Rewrite the lines below as a numbered list, leaving out any blank lines.

◆ ◆ ◆

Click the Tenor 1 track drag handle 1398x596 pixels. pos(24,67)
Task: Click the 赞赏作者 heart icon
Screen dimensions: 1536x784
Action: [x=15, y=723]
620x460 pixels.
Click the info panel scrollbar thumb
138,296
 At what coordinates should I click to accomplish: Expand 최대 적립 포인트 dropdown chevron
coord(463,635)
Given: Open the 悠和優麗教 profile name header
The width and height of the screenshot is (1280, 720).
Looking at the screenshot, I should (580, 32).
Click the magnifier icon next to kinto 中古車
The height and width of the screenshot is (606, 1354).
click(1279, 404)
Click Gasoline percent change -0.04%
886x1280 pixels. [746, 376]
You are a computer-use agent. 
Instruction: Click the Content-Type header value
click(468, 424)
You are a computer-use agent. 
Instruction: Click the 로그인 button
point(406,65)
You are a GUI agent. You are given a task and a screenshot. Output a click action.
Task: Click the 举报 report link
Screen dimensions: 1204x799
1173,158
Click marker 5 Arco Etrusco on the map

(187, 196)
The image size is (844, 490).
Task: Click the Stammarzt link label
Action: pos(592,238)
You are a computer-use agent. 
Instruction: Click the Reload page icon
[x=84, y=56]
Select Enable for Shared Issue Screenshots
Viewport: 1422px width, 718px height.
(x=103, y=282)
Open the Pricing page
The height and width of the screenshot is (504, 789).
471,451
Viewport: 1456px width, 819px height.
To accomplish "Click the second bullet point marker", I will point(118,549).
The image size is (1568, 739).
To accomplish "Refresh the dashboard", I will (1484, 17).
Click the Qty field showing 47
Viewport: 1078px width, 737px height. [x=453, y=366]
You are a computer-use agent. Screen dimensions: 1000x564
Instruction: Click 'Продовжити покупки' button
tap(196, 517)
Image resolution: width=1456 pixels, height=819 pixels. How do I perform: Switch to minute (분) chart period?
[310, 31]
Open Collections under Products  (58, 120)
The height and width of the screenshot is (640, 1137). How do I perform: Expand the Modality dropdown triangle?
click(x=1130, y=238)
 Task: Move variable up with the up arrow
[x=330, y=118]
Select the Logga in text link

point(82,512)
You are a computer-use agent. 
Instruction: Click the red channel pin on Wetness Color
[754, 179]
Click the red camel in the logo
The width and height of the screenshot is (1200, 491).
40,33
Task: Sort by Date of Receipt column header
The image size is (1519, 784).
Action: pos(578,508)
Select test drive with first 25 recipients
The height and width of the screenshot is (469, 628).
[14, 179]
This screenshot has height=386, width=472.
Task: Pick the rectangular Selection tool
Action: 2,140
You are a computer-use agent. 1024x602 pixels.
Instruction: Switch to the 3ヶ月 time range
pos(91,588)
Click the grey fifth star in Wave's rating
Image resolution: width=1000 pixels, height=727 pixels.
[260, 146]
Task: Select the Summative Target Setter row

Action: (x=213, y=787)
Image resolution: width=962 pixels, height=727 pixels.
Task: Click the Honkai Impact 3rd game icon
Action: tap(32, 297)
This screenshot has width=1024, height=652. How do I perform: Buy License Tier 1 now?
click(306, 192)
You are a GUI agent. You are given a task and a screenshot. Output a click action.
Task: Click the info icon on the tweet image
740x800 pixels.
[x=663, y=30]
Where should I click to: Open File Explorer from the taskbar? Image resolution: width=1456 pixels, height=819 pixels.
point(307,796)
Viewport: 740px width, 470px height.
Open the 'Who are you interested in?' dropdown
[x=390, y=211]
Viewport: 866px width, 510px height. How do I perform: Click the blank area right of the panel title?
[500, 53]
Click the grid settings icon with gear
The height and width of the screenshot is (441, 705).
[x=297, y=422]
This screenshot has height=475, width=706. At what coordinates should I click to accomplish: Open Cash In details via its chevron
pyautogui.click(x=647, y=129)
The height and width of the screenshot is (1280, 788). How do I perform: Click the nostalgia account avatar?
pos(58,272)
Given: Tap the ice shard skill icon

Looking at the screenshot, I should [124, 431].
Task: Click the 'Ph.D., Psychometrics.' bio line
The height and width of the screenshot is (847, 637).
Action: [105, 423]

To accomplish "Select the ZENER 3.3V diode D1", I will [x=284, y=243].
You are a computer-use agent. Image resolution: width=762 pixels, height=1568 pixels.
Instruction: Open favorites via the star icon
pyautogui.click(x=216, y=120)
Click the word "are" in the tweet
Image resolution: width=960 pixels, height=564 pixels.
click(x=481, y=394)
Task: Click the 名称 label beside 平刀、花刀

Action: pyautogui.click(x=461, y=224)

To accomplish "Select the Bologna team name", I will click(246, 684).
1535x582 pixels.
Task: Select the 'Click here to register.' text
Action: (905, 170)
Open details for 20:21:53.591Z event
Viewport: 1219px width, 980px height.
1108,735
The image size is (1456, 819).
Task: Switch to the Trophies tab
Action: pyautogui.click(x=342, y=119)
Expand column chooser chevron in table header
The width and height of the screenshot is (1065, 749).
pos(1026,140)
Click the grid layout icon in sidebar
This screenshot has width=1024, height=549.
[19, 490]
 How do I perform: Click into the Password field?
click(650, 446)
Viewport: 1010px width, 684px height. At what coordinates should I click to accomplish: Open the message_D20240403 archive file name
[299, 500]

◆ ◆ ◆

→ **Task answer**:
1. Click the Tenor 1 track drag handle 1398x596 pixels. pos(24,67)
2. Task: Click the 赞赏作者 heart icon
3. Screen dimensions: 1536x784
4. Action: [x=15, y=723]
5. 620x460 pixels.
6. Click the info panel scrollbar thumb
7. 138,296
8.  At what coordinates should I click to accomplish: Expand 최대 적립 포인트 dropdown chevron
9. coord(463,635)
10. Given: Open the 悠和優麗教 profile name header
11. The width and height of the screenshot is (1280, 720).
12. Looking at the screenshot, I should (580, 32).
13. Click the magnifier icon next to kinto 中古車
14. The height and width of the screenshot is (606, 1354).
15. click(1279, 404)
16. Click Gasoline percent change -0.04%
17. 886x1280 pixels. [746, 376]
18. You are a computer-use agent. 
19. Instruction: Click the Content-Type header value
20. click(468, 424)
21. You are a computer-use agent. 
22. Instruction: Click the 로그인 button
23. point(406,65)
24. You are a GUI agent. You are given a task and a screenshot. Output a click action.
25. Task: Click the 举报 report link
26. Screen dimensions: 1204x799
27. 1173,158
28. Click marker 5 Arco Etrusco on the map
29. (187, 196)
30. The image size is (844, 490).
31. Task: Click the Stammarzt link label
32. Action: pos(592,238)
33. You are a computer-use agent. 
34. Instruction: Click the Reload page icon
35. [x=84, y=56]
36. Select Enable for Shared Issue Screenshots
37. Viewport: 1422px width, 718px height.
38. (x=103, y=282)
39. Open the Pricing page
40. The height and width of the screenshot is (504, 789).
41. 471,451
42. Viewport: 1456px width, 819px height.
43. To accomplish "Click the second bullet point marker", I will point(118,549).
44. The image size is (1568, 739).
45. To accomplish "Refresh the dashboard", I will (1484, 17).
46. Click the Qty field showing 47
47. Viewport: 1078px width, 737px height. [x=453, y=366]
48. You are a computer-use agent. Screen dimensions: 1000x564
49. Instruction: Click 'Продовжити покупки' button
50. tap(196, 517)
51. Image resolution: width=1456 pixels, height=819 pixels. How do I perform: Switch to minute (분) chart period?
52. [310, 31]
53. Open Collections under Products  (58, 120)
54. The height and width of the screenshot is (640, 1137). How do I perform: Expand the Modality dropdown triangle?
55. click(x=1130, y=238)
56.  Task: Move variable up with the up arrow
57. [x=330, y=118]
58. Select the Logga in text link
59. point(82,512)
60. You are a computer-use agent. 
61. Instruction: Click the red channel pin on Wetness Color
62. [754, 179]
63. Click the red camel in the logo
64. The width and height of the screenshot is (1200, 491).
65. 40,33
66. Task: Sort by Date of Receipt column header
67. The image size is (1519, 784).
68. Action: pos(578,508)
69. Select test drive with first 25 recipients
70. The height and width of the screenshot is (469, 628).
71. [14, 179]
72. This screenshot has height=386, width=472.
73. Task: Pick the rectangular Selection tool
74. Action: 2,140
75. You are a computer-use agent. 1024x602 pixels.
76. Instruction: Switch to the 3ヶ月 time range
77. pos(91,588)
78. Click the grey fifth star in Wave's rating
79. Image resolution: width=1000 pixels, height=727 pixels.
80. [260, 146]
81. Task: Select the Summative Target Setter row
82. Action: (x=213, y=787)
83. Image resolution: width=962 pixels, height=727 pixels.
84. Task: Click the Honkai Impact 3rd game icon
85. Action: tap(32, 297)
86. This screenshot has width=1024, height=652. How do I perform: Buy License Tier 1 now?
87. click(306, 192)
88. You are a GUI agent. You are given a task and a screenshot. Output a click action.
89. Task: Click the info icon on the tweet image
90. 740x800 pixels.
91. [x=663, y=30]
92. Where should I click to: Open File Explorer from the taskbar? Image resolution: width=1456 pixels, height=819 pixels.
93. point(307,796)
94. Viewport: 740px width, 470px height.
95. Open the 'Who are you interested in?' dropdown
96. [x=390, y=211]
97. Viewport: 866px width, 510px height. How do I perform: Click the blank area right of the panel title?
98. [500, 53]
99. Click the grid settings icon with gear
100. The height and width of the screenshot is (441, 705).
101. [x=297, y=422]
102. This screenshot has height=475, width=706. At what coordinates should I click to accomplish: Open Cash In details via its chevron
103. pyautogui.click(x=647, y=129)
104. The height and width of the screenshot is (1280, 788). How do I perform: Click the nostalgia account avatar?
105. pos(58,272)
106. Given: Tap the ice shard skill icon
107. Looking at the screenshot, I should [124, 431].
108. Task: Click the 'Ph.D., Psychometrics.' bio line
109. The height and width of the screenshot is (847, 637).
110. Action: [105, 423]
111. To accomplish "Select the ZENER 3.3V diode D1", I will [x=284, y=243].
112. You are a computer-use agent. Image resolution: width=762 pixels, height=1568 pixels.
113. Instruction: Open favorites via the star icon
114. pyautogui.click(x=216, y=120)
115. Click the word "are" in the tweet
116. Image resolution: width=960 pixels, height=564 pixels.
117. click(x=481, y=394)
118. Task: Click the 名称 label beside 平刀、花刀
119. Action: pyautogui.click(x=461, y=224)
120. To accomplish "Select the Bologna team name", I will click(246, 684).
121. 1535x582 pixels.
122. Task: Select the 'Click here to register.' text
123. Action: (905, 170)
124. Open details for 20:21:53.591Z event
125. Viewport: 1219px width, 980px height.
126. 1108,735
127. The image size is (1456, 819).
128. Task: Switch to the Trophies tab
129. Action: pyautogui.click(x=342, y=119)
130. Expand column chooser chevron in table header
131. The width and height of the screenshot is (1065, 749).
132. pos(1026,140)
133. Click the grid layout icon in sidebar
134. This screenshot has width=1024, height=549.
135. [19, 490]
136.  How do I perform: Click into the Password field?
137. click(650, 446)
138. Viewport: 1010px width, 684px height. At what coordinates should I click to accomplish: Open the message_D20240403 archive file name
139. [299, 500]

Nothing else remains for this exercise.